13 July 2018

From Home Office to Office

Written by Natasha McDiarmid

It’s been 9 months since Sam and I launched Night Shift, and within that time a lot has happened.

My MacBook has frozen about a million times, I actually saw Sam get mad (hahaha), Google Drive has randomly corrupted several files so that we could truly understand what the word panic means AND we quickly realized that people weren’t lying when they said, “running a design studio is a lot of work”.

Amongst all of our struggles, the biggest hurdle was our studio space. As most of you know, we were working out of our apartment. For the majority, that probably sounds like a dream, and for a short time, it was. Things such as moving from your bed to your desk require minimal effort, you have a cat who keeps you company all day, and within 5 steps, you can conveniently find yourself in the kitchen. In the beginning, it was hard to complain, but over time it started to wear on us. There was a lack of mental separation between life and work and it consumed us.

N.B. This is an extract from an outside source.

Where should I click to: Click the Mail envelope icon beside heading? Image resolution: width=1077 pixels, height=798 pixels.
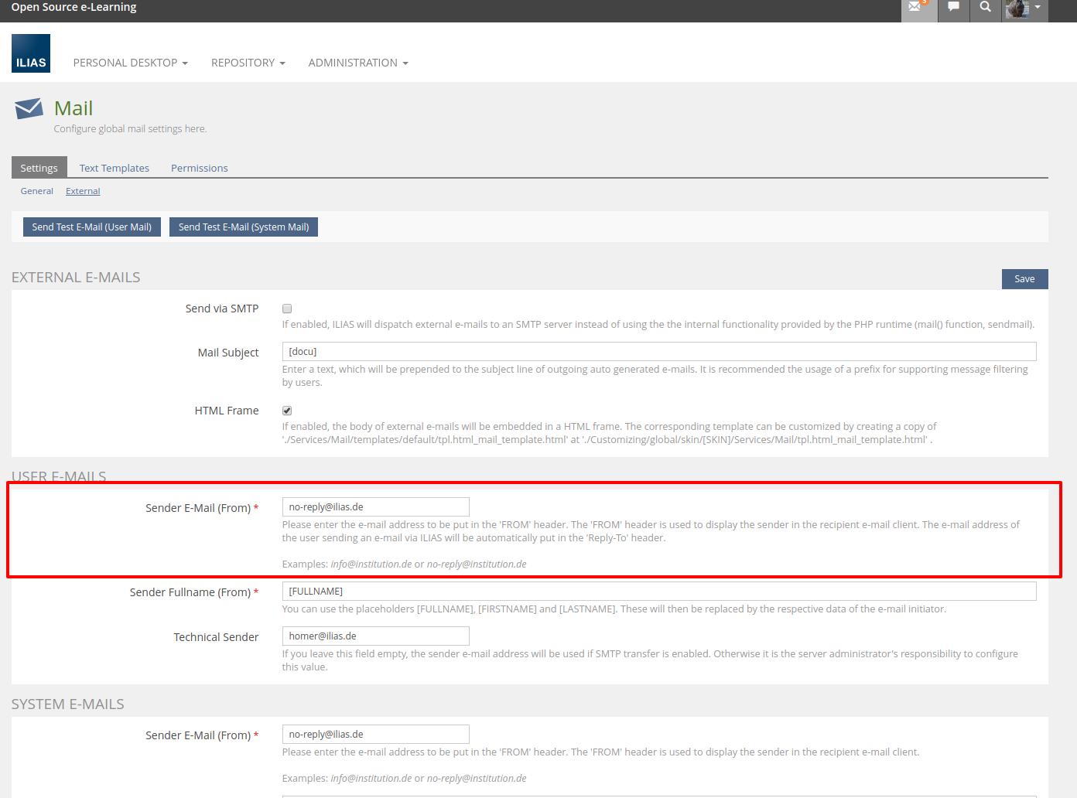click(x=29, y=108)
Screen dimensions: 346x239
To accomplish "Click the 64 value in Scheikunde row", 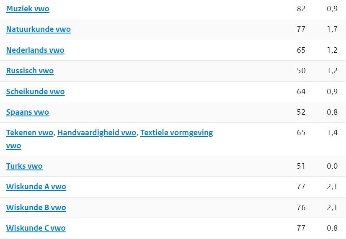I will [x=301, y=92].
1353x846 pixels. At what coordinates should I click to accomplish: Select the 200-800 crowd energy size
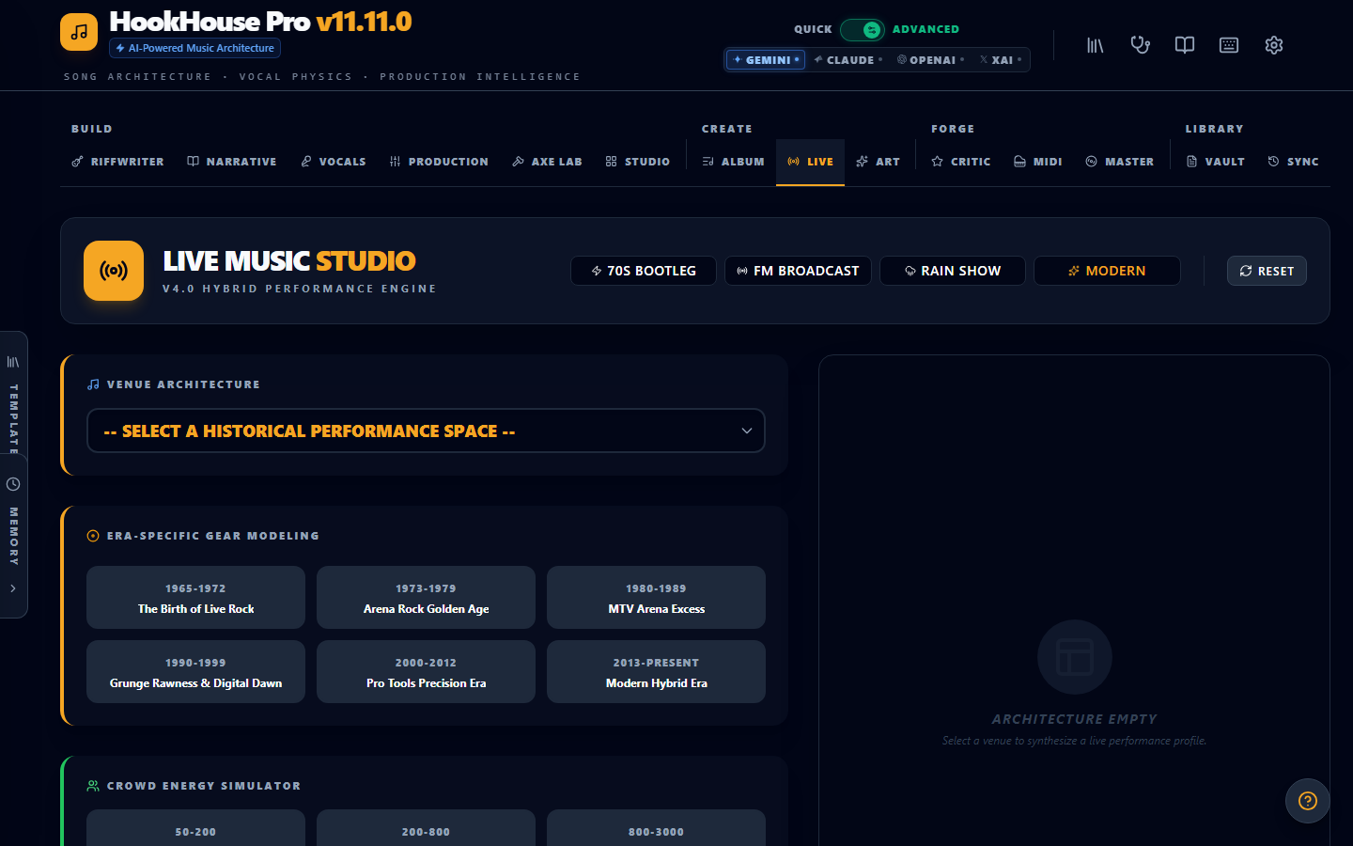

I felt a sense of incredulity at the notion that I was someone who ‘needed’ an office. As someone who admires nomads and #vanlife entrepreneurs, it was a challenge for me to acknowledge the impact it had on our mental health. We found ourselves unable to leave work at ‘the office’ and it would burden us all day, every day. On top of that, there was a hidden pressure to always be working, to always try to get ahead and to cross another thing off the list. We were prioritizing quantity of hours worked rather than the quality of hours. It’s been interesting to see the powerful effect that your work environment has on you and your mindset. Where you work really does matter.

So after a few discussions, we agreed to move into our own office (AKA co-working space) at 87 Wade with the lovely bunch at OKPeople. What we love so much about this space is that it’s close to home, it’s small-knit and full of friendly faces and doggos.

Big thanks to all our clients for their support and choosing to work with us. We couldn’t have done this without you.